When converting a language model to a classifier model, it seems only weights for tokens in the imdb corpus is loaded:

new_w = np.zeros((vs, em_sz), dtype=np.float32)
for i,w in enumerate(itos):
    r = stoi2[w]
    new_w[i] = enc_wgts[r] if r>=0 else row_m 

wgts['0.encoder.weight'] = T(new_w)
wgts['0.encoder_with_dropout.embed.weight'] = T(np.copy(new_w))
wgts['1.decoder.weight'] = T(np.copy(new_w))

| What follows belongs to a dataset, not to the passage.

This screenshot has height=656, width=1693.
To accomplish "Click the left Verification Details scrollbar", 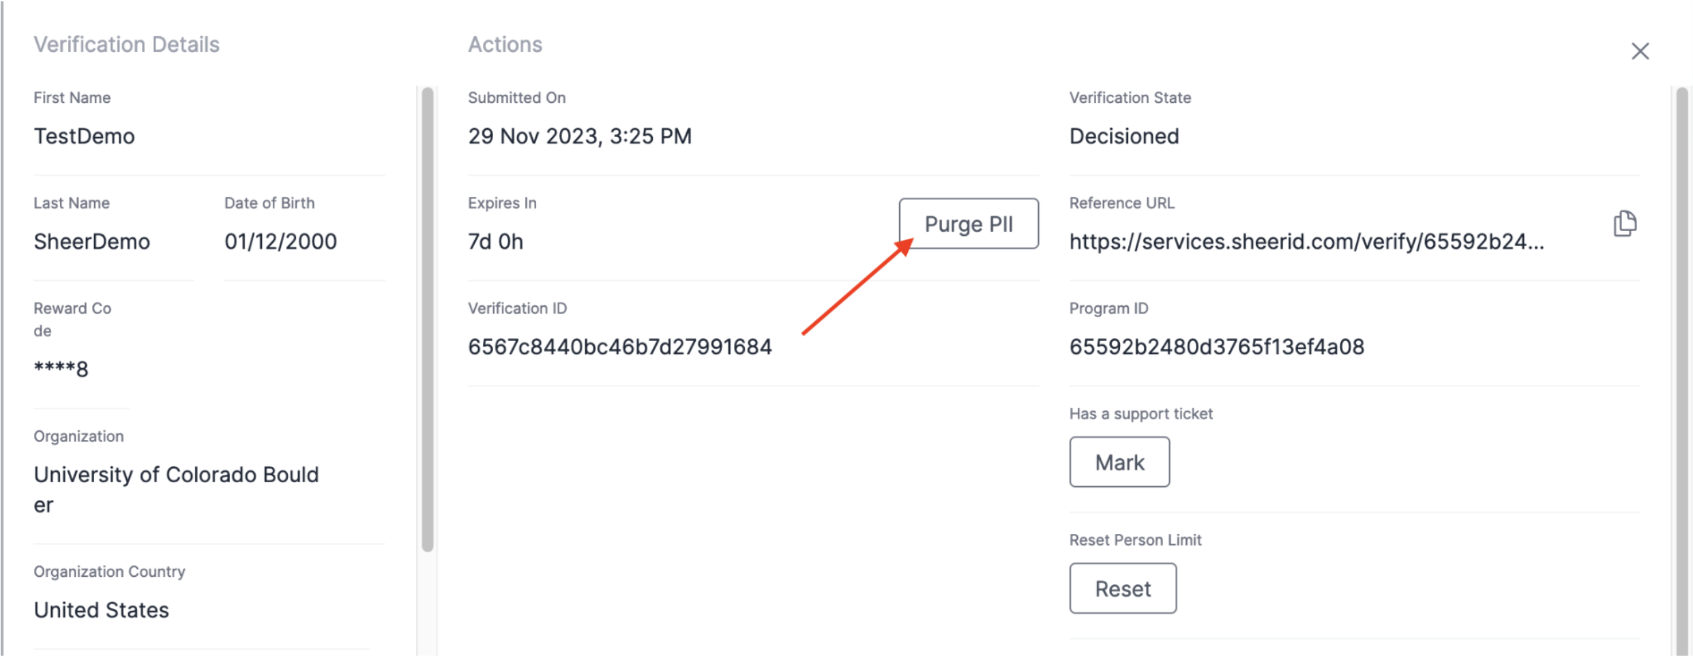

Presumably the wiki model has the larger vocabulary, and this is for the sake of efficiency. But in the subsequent conversion to classifier, the itos from the imdb lm is used:

itos = pickle.load((LM_PATH/'tmp'/'itos.pkl').open('rb'))
stoi = collections.defaultdict(lambda:0, {v:k for k,v in enumerate(itos)})
len(itos)

If the corpus of your classifier has tokens that are not in the lm data, you’d lose these tokens as ‘unknown’.

Wouldn’t it be better to either use all the wiki103 vocabulary weights, or combine the lm and classifier corpuses for training, whichever is possible?